Experimental protocol

Experiments were conducted at 103 to 104 days gestation. Fetuses were randomly assigned to melatonin+occlusion (n=7), vehicle+occlusion (n=8), or saline+occlusion (n=8). Sham occlusion fetuses received no occlusion (n=8). Melatonin or the same volume of vehicle (2% ethanol) or normal saline was administered to the maternal saphenous vein 15 minutes before umbilical cord occlusion as a 0.1 mg/kg bolus followed by a 0.1 mg/kg per hour infusion for 6 hours. The total amount of maternal melatonin received over the 6-h period in the melatonin+occlusion group was 4.5 ±0.1 mg.

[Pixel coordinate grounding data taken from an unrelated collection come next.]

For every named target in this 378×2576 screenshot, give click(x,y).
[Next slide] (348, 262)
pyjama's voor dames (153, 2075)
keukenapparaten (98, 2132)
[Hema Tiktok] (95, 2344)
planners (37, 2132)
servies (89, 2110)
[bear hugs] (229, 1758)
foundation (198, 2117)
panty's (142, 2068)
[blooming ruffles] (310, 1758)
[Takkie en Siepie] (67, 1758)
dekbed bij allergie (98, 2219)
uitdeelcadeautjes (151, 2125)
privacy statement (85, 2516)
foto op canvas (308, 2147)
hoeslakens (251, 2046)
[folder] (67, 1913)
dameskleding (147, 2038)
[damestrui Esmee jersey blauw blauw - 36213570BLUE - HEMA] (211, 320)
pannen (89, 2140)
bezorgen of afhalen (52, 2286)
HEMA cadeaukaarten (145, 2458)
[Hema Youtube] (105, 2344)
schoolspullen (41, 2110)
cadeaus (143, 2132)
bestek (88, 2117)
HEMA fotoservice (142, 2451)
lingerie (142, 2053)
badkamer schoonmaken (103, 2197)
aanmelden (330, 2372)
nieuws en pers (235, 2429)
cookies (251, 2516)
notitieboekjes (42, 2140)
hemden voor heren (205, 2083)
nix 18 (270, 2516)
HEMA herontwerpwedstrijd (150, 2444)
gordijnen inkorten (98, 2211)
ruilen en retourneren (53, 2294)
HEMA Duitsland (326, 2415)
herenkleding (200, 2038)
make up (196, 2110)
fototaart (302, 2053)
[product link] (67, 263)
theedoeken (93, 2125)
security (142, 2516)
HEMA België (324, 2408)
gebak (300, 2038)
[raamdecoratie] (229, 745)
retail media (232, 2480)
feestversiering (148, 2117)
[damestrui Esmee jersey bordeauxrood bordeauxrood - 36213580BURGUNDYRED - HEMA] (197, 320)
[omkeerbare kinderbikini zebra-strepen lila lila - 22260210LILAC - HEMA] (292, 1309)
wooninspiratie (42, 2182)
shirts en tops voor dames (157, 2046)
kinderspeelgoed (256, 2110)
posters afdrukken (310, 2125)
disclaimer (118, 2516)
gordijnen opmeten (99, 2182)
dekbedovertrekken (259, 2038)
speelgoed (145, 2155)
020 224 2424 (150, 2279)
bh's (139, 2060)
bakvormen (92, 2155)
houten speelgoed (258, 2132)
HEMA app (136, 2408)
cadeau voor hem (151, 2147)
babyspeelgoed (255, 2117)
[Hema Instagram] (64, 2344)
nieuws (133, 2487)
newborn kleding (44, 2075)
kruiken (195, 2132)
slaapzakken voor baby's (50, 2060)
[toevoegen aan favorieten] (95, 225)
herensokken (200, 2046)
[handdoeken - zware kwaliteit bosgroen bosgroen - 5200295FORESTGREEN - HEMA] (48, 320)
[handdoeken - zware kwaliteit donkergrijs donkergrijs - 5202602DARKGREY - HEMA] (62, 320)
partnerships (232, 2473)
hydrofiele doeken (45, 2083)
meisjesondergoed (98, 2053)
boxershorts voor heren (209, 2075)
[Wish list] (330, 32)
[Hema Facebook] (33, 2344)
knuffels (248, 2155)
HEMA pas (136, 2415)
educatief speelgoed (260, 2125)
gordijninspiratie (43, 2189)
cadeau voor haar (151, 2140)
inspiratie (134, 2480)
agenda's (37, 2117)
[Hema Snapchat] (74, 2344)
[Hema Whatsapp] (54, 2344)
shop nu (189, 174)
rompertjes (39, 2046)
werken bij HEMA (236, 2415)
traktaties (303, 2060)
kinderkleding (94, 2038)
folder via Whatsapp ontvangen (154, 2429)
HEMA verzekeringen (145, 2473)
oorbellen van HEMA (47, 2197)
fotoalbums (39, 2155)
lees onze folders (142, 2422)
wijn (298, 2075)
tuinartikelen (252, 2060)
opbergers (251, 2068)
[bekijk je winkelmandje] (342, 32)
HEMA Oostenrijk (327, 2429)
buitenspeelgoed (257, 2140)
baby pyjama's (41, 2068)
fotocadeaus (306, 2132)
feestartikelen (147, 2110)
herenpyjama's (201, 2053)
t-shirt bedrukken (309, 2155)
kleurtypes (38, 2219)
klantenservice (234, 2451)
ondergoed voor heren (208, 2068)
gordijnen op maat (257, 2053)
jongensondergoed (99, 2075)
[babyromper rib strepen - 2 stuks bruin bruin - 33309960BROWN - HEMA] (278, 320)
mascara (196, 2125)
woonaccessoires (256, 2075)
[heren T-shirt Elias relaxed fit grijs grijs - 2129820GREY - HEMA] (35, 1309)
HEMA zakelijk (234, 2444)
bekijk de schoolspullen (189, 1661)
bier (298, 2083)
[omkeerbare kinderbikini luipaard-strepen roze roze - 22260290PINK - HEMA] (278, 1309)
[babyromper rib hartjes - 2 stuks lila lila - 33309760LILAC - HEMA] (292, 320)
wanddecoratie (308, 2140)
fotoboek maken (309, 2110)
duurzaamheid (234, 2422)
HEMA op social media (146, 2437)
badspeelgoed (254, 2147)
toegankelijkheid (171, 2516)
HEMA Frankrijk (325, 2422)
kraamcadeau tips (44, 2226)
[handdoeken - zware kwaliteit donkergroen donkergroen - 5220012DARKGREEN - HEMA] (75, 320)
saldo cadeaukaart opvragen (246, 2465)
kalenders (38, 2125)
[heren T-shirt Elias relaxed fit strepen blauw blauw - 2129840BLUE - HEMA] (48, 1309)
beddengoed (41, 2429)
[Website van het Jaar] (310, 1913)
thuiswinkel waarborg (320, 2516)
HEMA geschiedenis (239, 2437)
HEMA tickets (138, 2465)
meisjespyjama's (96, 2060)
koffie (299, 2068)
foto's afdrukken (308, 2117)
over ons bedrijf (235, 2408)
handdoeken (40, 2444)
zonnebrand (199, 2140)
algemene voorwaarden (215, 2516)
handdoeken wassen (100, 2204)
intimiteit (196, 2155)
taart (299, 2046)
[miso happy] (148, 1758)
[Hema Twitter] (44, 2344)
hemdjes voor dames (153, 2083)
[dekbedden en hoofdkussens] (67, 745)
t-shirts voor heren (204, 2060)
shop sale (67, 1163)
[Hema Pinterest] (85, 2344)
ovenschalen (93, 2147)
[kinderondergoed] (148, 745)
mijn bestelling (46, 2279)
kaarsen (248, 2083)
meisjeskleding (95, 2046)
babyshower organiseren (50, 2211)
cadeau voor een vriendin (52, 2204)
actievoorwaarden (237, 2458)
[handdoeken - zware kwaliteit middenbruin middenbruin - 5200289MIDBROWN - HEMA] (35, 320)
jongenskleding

Fetal asphyxia was induced by rapid inflation of the umbilical cord occluder for 25 minutes with sterile saline of a defined volume known to completely inflate the occluder and totally compress the umbilical cord, as determined in pilot experiments with a Transonic flow probe placed around an umbilical vein. Successful occlusion was confirmed by observation of a rapid onset of bradycardia with a rise in mean arterial blood pressure, and by pH and blood gas measurements. The duration of occlusion was chosen to represent an acute, severe, near-terminal insult that could be survived without postasphyxial cardiac support and is associated with severe subcortical neuronal loss.18 All occlusions or sham occlusions were undertaken around 0900 hours.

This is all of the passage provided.